Finding the right balance between automation and human touch at high-growth companies in the SaaS industry is like trying to hit a moving target with one eye closed after spinning around three times. Basically, it’s never going to be a perfect shot. Again, you must iterate on what’s working. 

The makeup of our clients’ product profile often determines whether they receive more of a high-touch or a low-touch approach. Luckily, there are some no-brainer areas where we can apply automation, like product release updates, marketing and thought-leadership content distribution and support ticket notifications. 

However, one task we always have customer success consultants own is risk-management related to churn prevention. A CSC is the client’s best advocate internally. Whenever we uncover a risk scenario or potential churn scenario, a CSC works through a playbook to achieve a resolution. Doing so often requires an incredible amount of cross-functional collaboration between internal teams in parallel with empathetic consumer management. 

 

Matt Lindeman
Chief Customer Officer • Druva

Druva Chief Customer Officer Matt Lindeman expects customer success managers to be both internal and external influencers. He said that the data protection company’s customer-first approach means that the most efficient and effective customer service option, whether that be automated or not, is the one they go with. 
 

When it comes to scaling your customer success team, what are the most important considerations?

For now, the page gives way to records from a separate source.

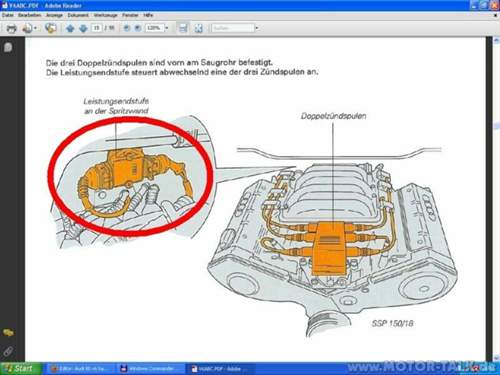This screenshot has width=500, height=375.
Task: Open the attachments paperclip panel
Action: coord(8,351)
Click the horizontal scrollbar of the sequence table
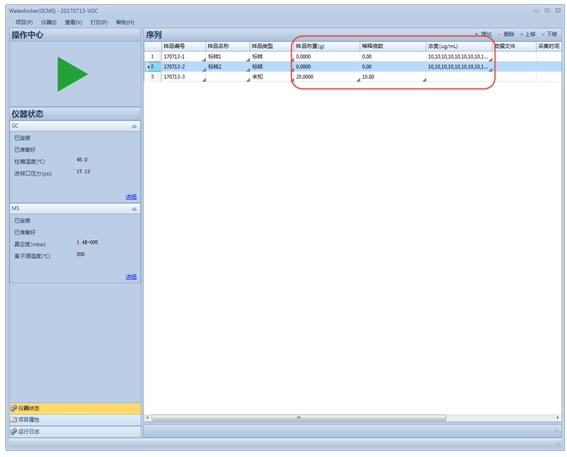567x457 pixels. [299, 418]
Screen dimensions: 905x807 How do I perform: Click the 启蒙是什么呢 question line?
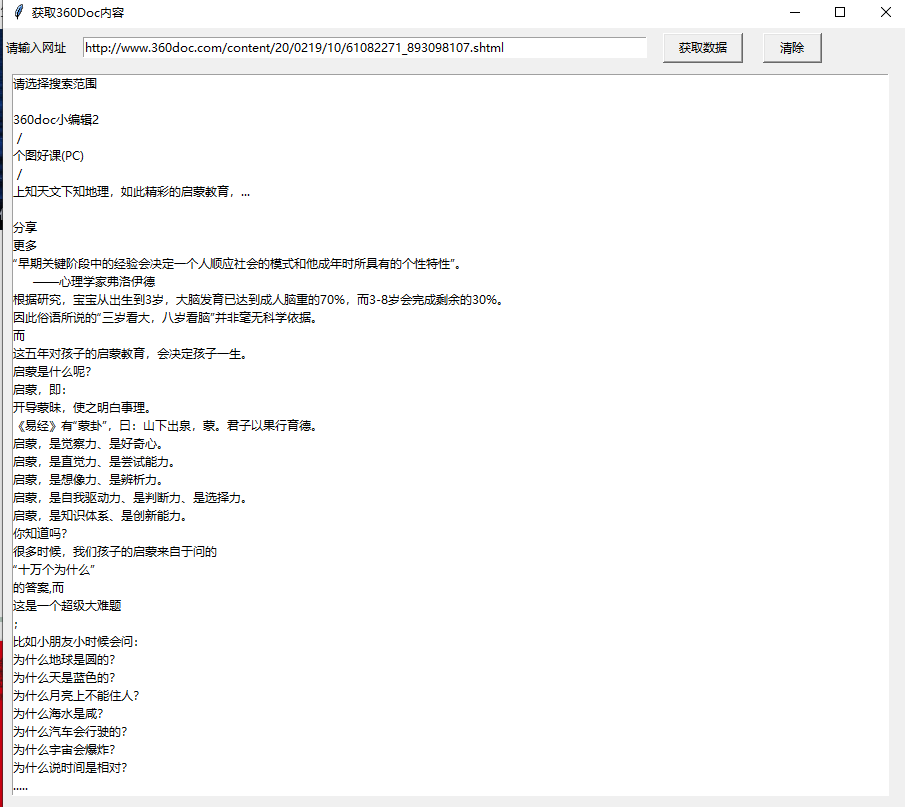pos(55,371)
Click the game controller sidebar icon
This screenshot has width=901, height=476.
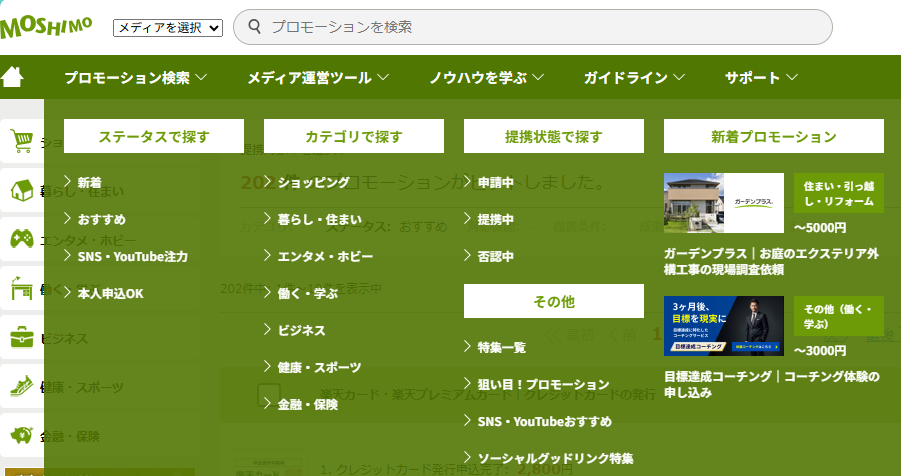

Our focus is on driving adoption, retention and expansion. We are a data- and process-driven organization, allowing us to be disciplined in our cadence around driving adoption. We make sure our CSMs have access to the data needed and technical and account management training to ensure a tight and valued relationship with our customers. 

Our CSMs must have a natural curiosity for data protection and management, strong communication skills and be passionate about driving success.

Our focus is on driving adoption, retention and expansion.’’ 

What tools or technologies do you use to make customer success more scalable? 

We use Gainsight, Salesforce Services Cloud and Looker predominantly, as well as other supporting infrastructure.

 

How are you striking the right balance of automation and human touch? 

We always take a customer-first approach. Our reps handle a large proportion of our customer interactions but our main objective is to provide the quickest and most efficient response while minimizing any possible friction.